What I Learned Building an HTTP Server From Scratch
Most of us never think about what happens when a web server actually receives a request. Frameworks handle it. Infrastructure hides it. And that's fine — until you want to really understand what's going on underneath.
So I built one myself. An HTTP server in C++, starting from raw POSIX sockets. No frameworks, no libraries for the hard parts. Just system calls, byte buffers, and a lot of edge cases.
What started as a learning exercise turned into something more specific: watching performance bottlenecks shift layers as the architecture improved. That turned out to be the most interesting part.
Why Build This at All?
A few questions kept nagging me that I couldn't answer confidently:
- How does a server know when a full HTTP request has arrived?
- What actually happens when headers come in as fragments?
- Why does a server handle 10 users fine, then struggle at 500?
- Where do production servers like NGINX actually spend their time?
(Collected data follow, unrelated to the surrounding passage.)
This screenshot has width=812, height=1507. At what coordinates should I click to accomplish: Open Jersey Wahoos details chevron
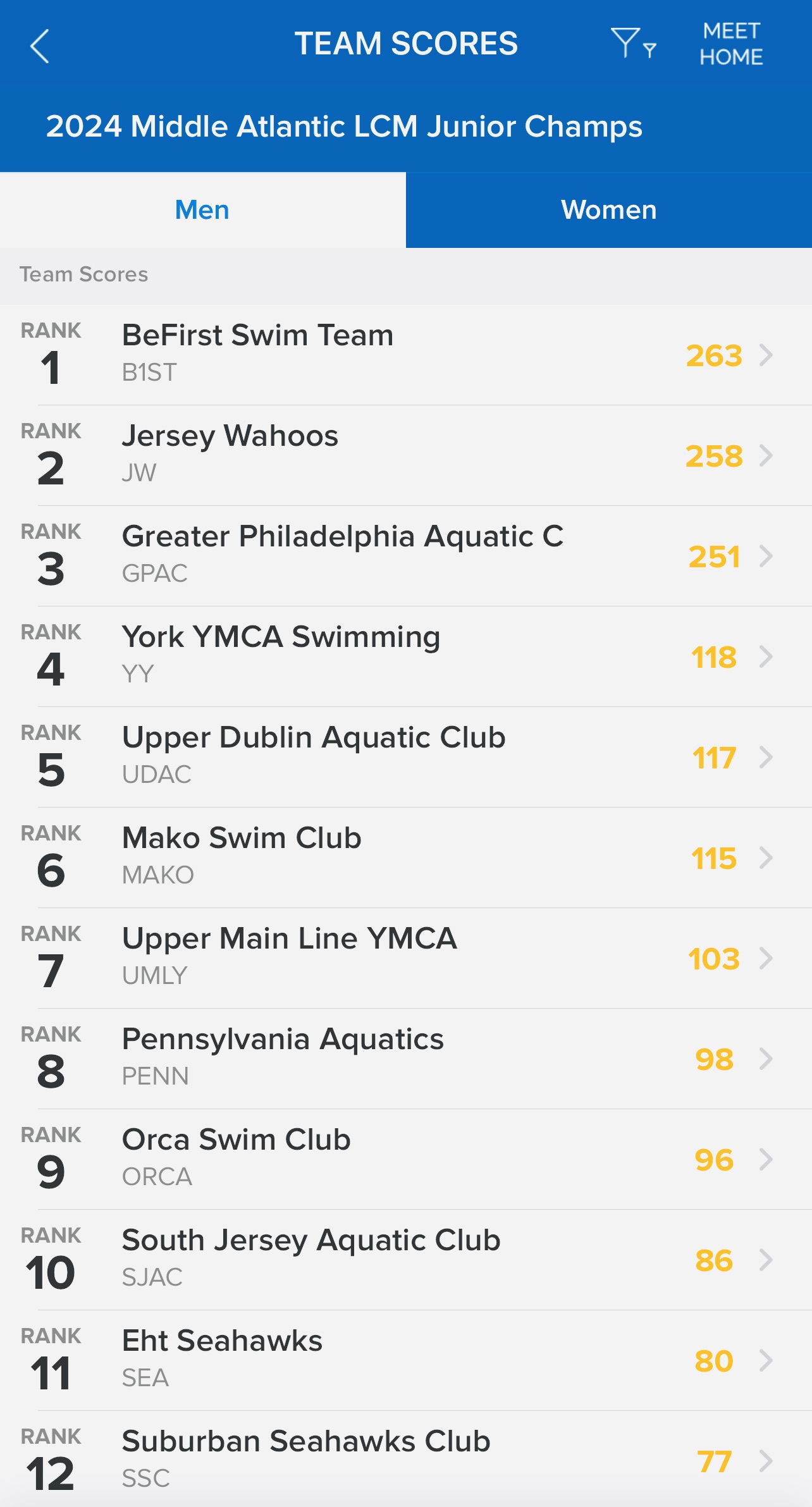pos(766,455)
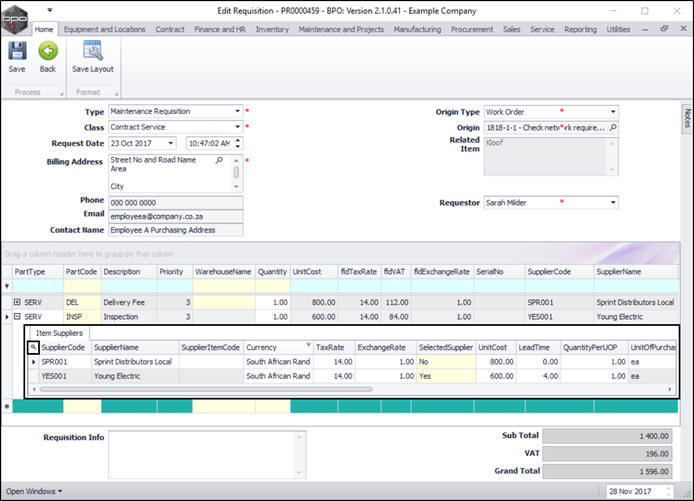Open the Type dropdown
694x501 pixels.
(x=237, y=112)
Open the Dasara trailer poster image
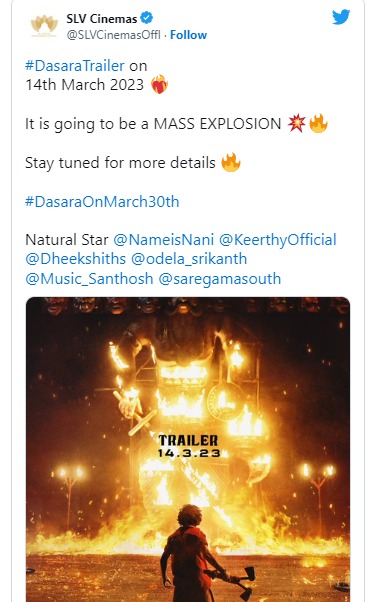The image size is (371, 602). [x=188, y=449]
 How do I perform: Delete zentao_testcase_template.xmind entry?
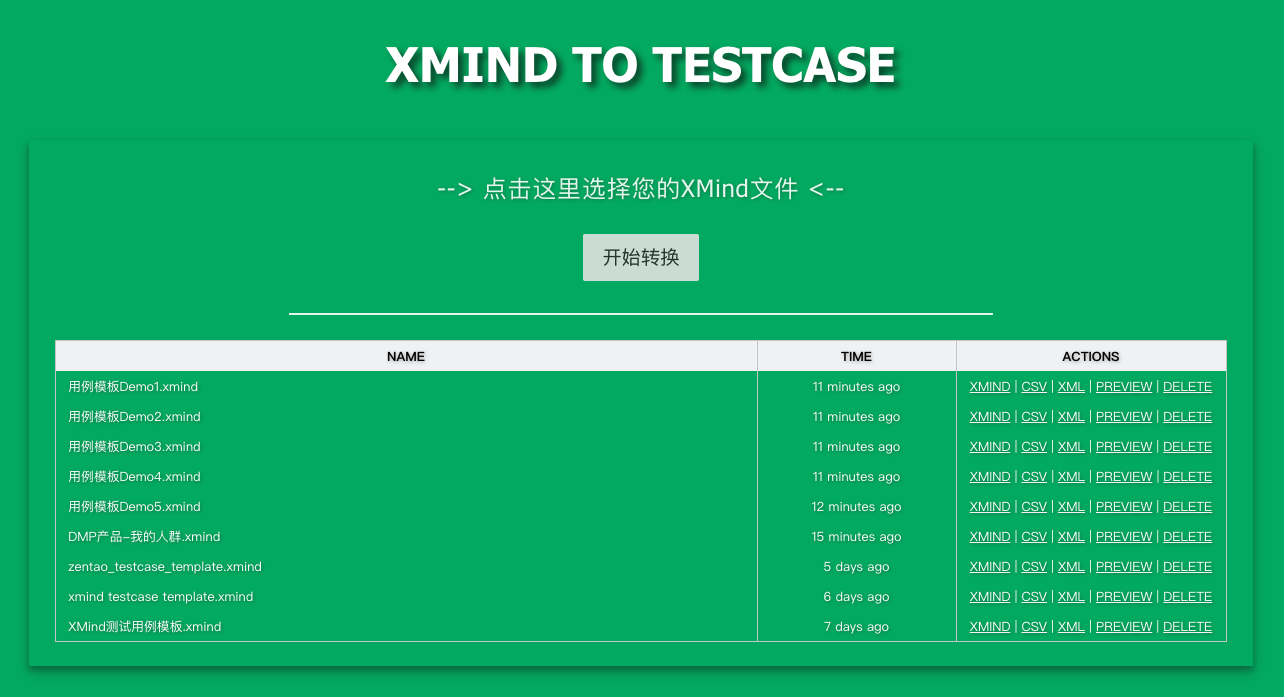[x=1187, y=566]
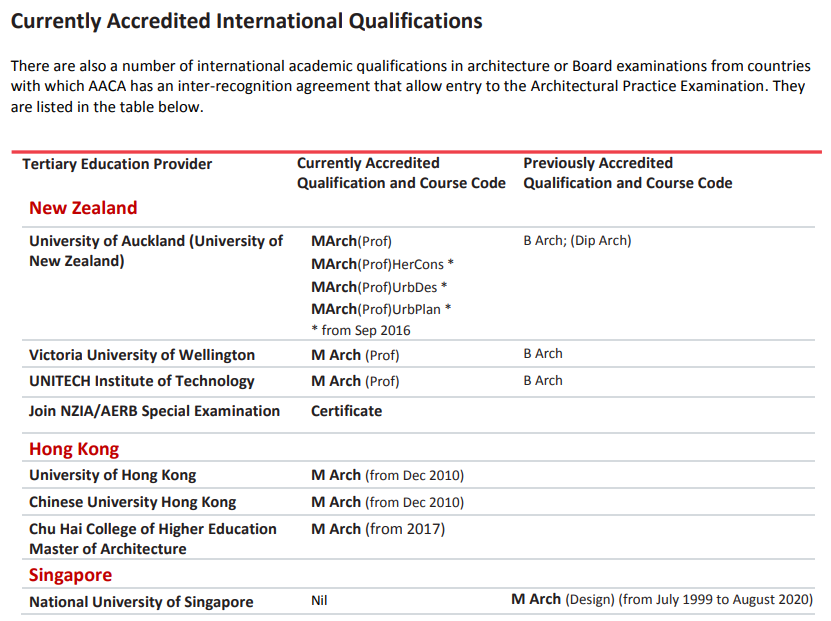The width and height of the screenshot is (831, 621).
Task: Click the page heading Currently Accredited International Qualifications
Action: click(246, 21)
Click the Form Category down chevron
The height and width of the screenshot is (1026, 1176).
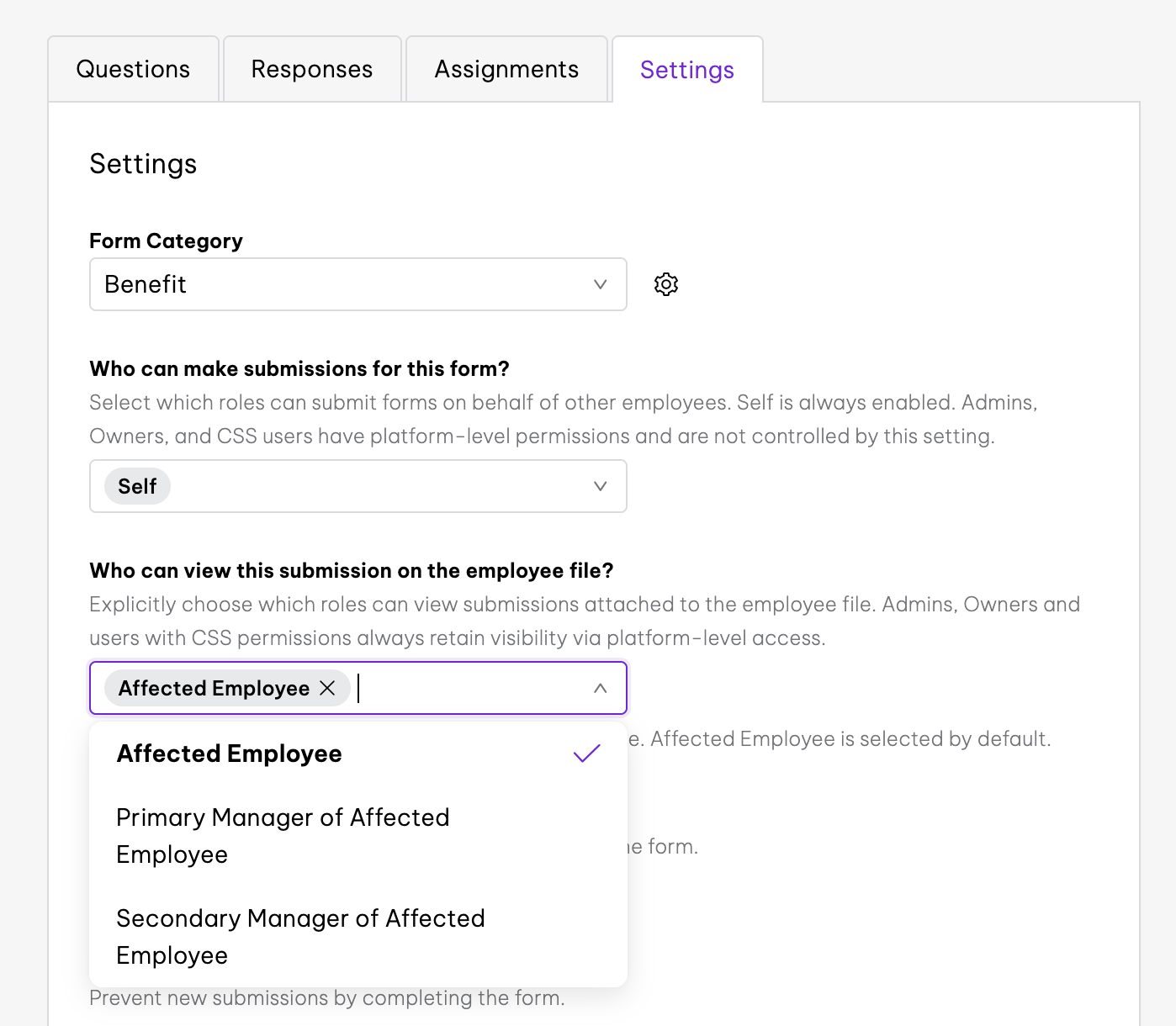tap(600, 284)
The only way to stop guessing was to build it and find out.
The goal wasn't to beat NGINX. It was to make the costs visible.
The Architecture (Deliberately Simple)
I kept the design modular so failures were easy to trace:
Client → Accept → HTTP Read/Parse → Route → Response → Write
Each layer had one job:
-
Socket layer —
socket,bind,listen,accept - HTTP I/O — buffered reads, parsing, response writing
- Router — static and dynamic path matching
- Runtime — thread pool and/or epoll-based execution
That separation paid off. When something broke, it was obvious where to look.
Networking Is Messier Than the Textbook
The textbook version of a server looks clean:
- Accept connection
- Read request
- Process it
- Write response
- Close
The real version? Reads are partial. Clients disconnect mid-write. Malformed requests arrive constantly. Keep-alive connections blur the line between "done" and "waiting."
Even tiny decisions matter. Here's what the actual socket setup looks like:
int fd = socket(AF_INET, SOCK_STREAM, 0);
// Avoid "address already in use" on restart
int opt = 1;
setsockopt(fd, SOL_SOCKET, SO_REUSEADDR, &opt, sizeof(opt));
sockaddr_in addr{};
addr.sin_family = AF_INET;
addr.sin_port = htons(8080);
addr.sin_addr.s_addr = INADDR_ANY;
bind(fd, (sockaddr*)&addr, sizeof(addr));
listen(fd, SOMAXCONN);
int client_fd = accept(fd, nullptr, nullptr);
That SO_REUSEADDR line — just one option — prevents restart failures caused by sockets stuck in TIME_WAIT. The details add up fast.
HTTP Parsing: The First Humbling Moment
My first assumption was wrong immediately:
One
read()call = one complete HTTP request.
Almost never true.
What actually works:
- Accumulate incoming bytes in a buffer
- Scan for
\r\n\r\n(the end of headers) - Only then parse the headers
- Use
Content-Lengthto know how much body to expect
And you need guardrails:
- Cap header size (16KB is common)
- Cap body size
- Reject malformed requests early
These defensive checks improved stability more than any performance optimization I made. Correctness has to come before speed.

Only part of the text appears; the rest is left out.